La ville d’Alep

    Autrefois lieu privilégié de passage et de négoce entre la Méditerranée et la Mésopotamie, la ville d’Alep est aujourd’hui un carrefour routier et ferroviaire de la Syrie. C’est aussi un centre commercial et industriel (industries textiles ; raffinage d’huile d’olive ; industrie mécanique…).

    Historiquement et d’après des textes découverts dans l’ancienne cité de Mari, la ville d’Alep était la capitale d’un puissant État au XVIIIe siècle av. J.-C.. Elle fit ensuite partie, au XVIIe siècle av. J.-C., de l’empire Hittite. Rattachée à l’Assyrie, en l’an 738 av. J.-C., la ville demeura sous l’autorité des Achéménides jusqu’aux conquêtes d’Alexandre le Grand (333 av. J.-C.). Elle revint ensuite à Séleucos Nicator, et les Séleucides y fondèrent la nouvelle ville (Beroia).

    Occupée par les Romains en 65 av. J.-C., la ville d’Alep fut ensuite détruite par les Perses (611), puis devint musulmane à la suite de la conquête arabe (637).
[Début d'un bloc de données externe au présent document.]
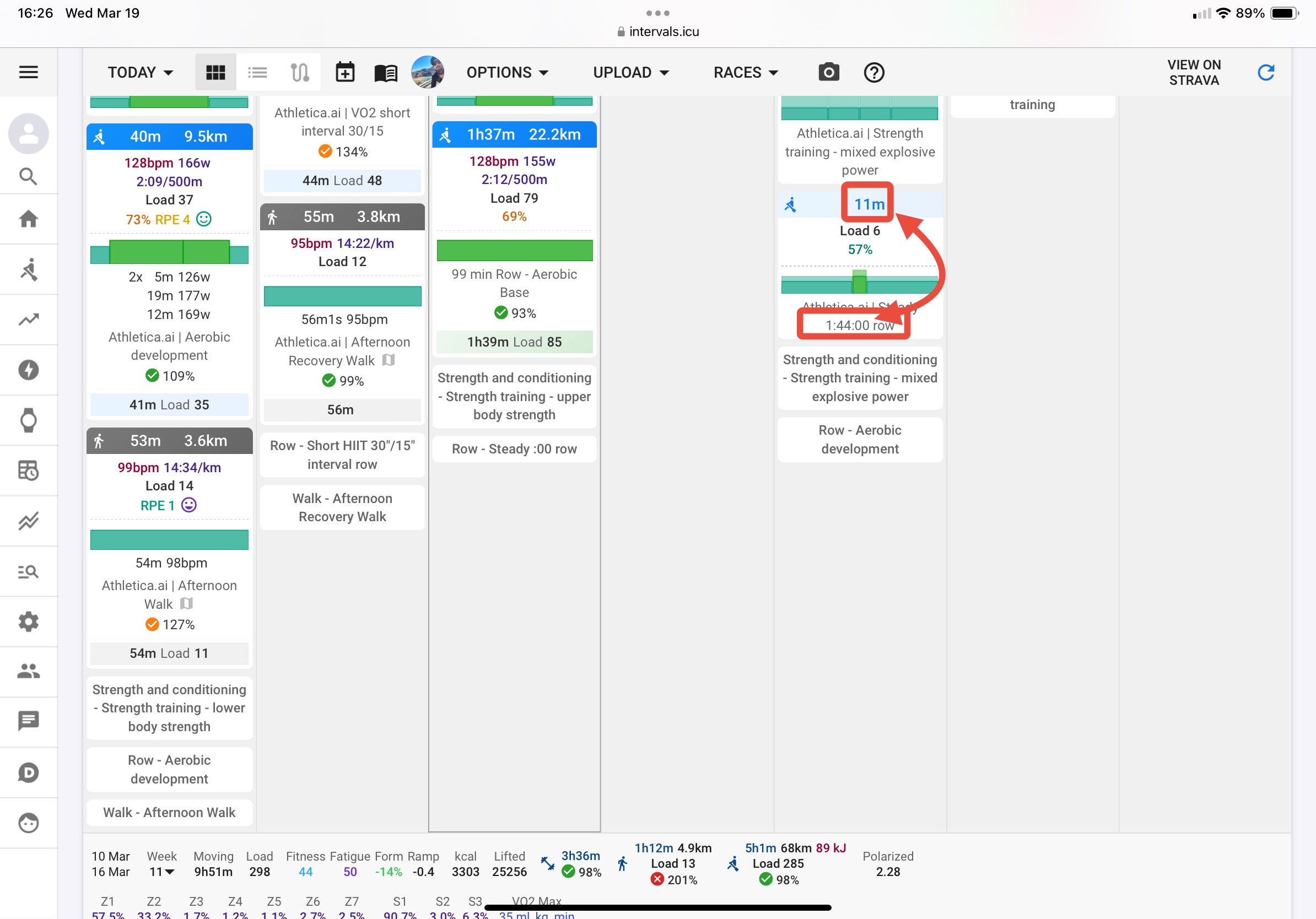Expand the Week 11 dropdown arrow
Image resolution: width=1316 pixels, height=919 pixels.
point(170,872)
    Alep connut une période de prospérité sous le califat des Omeyades qui fit, de Damas, sa capitale. Au Xe siècle, les Hamdanides firent d’Alep une principauté indépendante et prospère. Après cette période florissante, la ville fut successivement

     soumise à la domination des Fatimides (1015), des Seldjoukides (1086-1117), des Zangides et des Ayyubides. Partiellement détruite par le mongol Hùlàgù (1260), la ville d’Alep fut ensuite dirigée par les Mamelouks avant d’être occupée par les Ottomans en 1516 et d’être le chef lieu d’une province (vilayet) de l’empire Ottoman jusqu’à la chute de ce dernier, à l’issue de la première guerre mondiale, en 1918.

    En 1920, le mandataire français fit d’Alep la capitale d’un état indépendant (État d’Alep, 1920-1924), avant de la rattacher à la Syrie.